In /var/log/messages on numerous machines I have the following messages:
Jun 13 19:55:34 hostabc snmpd: Received SNMP packet(s) from UDP: [p.q.r.s]:46999 Jun 13 19:55:34 hostabc snmpd: Connection from UDP: [p.q.r.s]:46999
I just want to eradicate these particular messages. I Ideally, I would like to not have them forwarded from to the indexers in the first place, but as a first goal I just want to stop them being indexed.
Taking my cues from Splunk online docs I have made config additions on both the indexers:
[source::/var/log/messages] TRANSFORMS-null= ditchCacti
[ditchCacti] REGEX = from UDP: \[p.q.r.s\]: DEST_KEY = queue FORMAT = nullQueue
Splunk has been restarted, but the offending messages continue to be indexed.
Am I on the right track, or have I completely misunderstood something?
You are on the right track but the regex is not matching. The periods in p.q.r.s need to be escaped and account for the spaces. I think this should work for you.

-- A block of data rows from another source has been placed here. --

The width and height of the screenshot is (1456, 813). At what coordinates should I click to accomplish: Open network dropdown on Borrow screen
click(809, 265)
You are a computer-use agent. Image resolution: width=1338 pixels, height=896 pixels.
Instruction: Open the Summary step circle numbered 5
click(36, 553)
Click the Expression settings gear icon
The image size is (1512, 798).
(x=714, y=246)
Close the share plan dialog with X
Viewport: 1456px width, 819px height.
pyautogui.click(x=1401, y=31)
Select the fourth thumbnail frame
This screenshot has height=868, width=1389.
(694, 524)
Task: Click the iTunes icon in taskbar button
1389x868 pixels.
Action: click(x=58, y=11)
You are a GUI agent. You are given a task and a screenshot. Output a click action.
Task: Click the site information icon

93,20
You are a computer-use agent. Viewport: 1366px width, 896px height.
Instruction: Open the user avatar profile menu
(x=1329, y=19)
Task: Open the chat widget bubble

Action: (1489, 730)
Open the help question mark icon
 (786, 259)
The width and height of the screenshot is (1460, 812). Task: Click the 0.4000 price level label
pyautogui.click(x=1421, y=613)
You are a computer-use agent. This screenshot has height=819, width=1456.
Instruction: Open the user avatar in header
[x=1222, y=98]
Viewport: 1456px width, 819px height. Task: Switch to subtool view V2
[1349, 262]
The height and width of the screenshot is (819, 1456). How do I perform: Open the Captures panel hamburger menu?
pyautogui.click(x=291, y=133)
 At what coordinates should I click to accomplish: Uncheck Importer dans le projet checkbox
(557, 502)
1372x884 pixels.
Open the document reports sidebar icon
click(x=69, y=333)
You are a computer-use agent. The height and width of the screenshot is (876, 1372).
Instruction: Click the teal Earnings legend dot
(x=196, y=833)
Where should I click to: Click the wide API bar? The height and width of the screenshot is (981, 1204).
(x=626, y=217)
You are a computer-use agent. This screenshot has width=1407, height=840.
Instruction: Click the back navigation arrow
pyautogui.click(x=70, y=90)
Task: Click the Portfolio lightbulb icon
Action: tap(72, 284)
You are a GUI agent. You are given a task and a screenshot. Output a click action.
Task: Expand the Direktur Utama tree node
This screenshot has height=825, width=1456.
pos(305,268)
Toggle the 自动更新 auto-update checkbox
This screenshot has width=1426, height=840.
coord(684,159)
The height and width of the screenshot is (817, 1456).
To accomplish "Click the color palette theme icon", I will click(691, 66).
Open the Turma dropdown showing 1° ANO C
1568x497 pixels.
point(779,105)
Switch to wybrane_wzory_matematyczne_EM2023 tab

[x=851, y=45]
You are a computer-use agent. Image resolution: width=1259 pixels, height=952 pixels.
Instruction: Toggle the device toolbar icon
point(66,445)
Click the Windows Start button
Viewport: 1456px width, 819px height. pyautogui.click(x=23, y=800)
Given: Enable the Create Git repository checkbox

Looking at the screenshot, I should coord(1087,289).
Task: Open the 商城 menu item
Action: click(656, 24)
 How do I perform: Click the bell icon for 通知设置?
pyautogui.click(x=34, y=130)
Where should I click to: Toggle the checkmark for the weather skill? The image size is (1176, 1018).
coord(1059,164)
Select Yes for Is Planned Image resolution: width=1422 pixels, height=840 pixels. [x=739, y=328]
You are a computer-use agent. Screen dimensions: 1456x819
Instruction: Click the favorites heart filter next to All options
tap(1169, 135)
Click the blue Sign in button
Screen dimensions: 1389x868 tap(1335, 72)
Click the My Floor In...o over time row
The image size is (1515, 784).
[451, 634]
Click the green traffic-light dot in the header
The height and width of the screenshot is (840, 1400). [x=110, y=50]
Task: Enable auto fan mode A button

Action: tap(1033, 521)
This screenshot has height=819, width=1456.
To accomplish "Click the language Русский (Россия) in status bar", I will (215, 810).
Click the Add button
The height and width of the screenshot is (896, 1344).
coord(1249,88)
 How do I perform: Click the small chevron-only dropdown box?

REGEX = from\sUDP:\s\[p\.q\.r\.s\]:
The configs are indeed on the indexers.
It is only specific messages I want to lose, so diverting an entire sourcetype to the black hole is not suitable. (As you might guess - only the Cacti polling. Any other unexpected SNMP I want to see.)
You may try routing based on sourcetype. Whatever sourcetype you have configured in inputs.conf. Try that in props.conf instead of the source.